• **PASSAGE TO READ**
============

You can protect yourself by demonstrating any of these things:

a) before hearing about the dispute you used or were preparing to use the domain for the bona fide offering of goods and services.

b)  you (as individual, business, or other entity) have been commonly known by the domain name even if you have no trademark or service mark rights in same.

c) you are making legitimate and noncommercial or fair use of the domain name, without intent of commercial gain to misleadingly divert consumers or to tarnish the trademark at issue.

============

• **RECORDS SHOWN**

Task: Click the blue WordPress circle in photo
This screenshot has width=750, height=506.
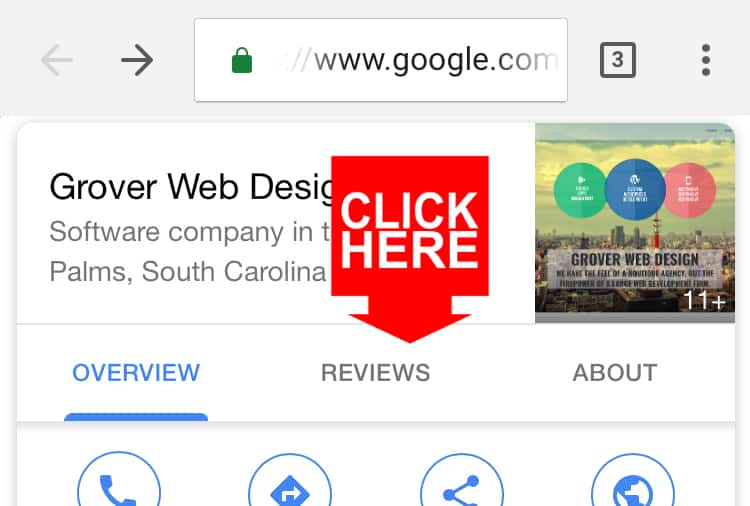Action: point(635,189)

============

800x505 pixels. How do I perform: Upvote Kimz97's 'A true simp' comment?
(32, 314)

============

• **WHAT IS ASKED**
1/ Echo the records starting with the line containing "Task: Click the" and going on through the line containing "Action: point(635,189)", both included, and omit the pictures.
2/ Carry on the text about defending your right to a domain name from the point where it stops.

• **ANSWERS FOR THIS EXERCISE**
1/
Task: Click the blue WordPress circle in photo
This screenshot has width=750, height=506.
Action: point(635,189)

2/
Other Issues

The ICANN has an approved list of Providers for hearing disputes.  The actual dispute will be heard by an administrative panel of one person.  You, the defendant, may opt to expand the panel to three people.  Multiple disputes may be consolidated.  The complainant pays the cost of the dispute, unless you elect a three-person panel, in which case all fees shall be split.  The sole remedies are cancellation of the domain name or forced assignment of it to the complainant (no money damages.)  Any dispute may be brought before a competent court prior to or following the administrative panel hearing, and the panel will defer to the judgment of the court.  Significantly, if you provide notice of a court proceeding within 10 days of a panel decision, the panel will stay (delay) their judgment until the court case gets resolved.  This is important because it prevents frivolously brought or wrongly decided disputes from shutting down valuable websites.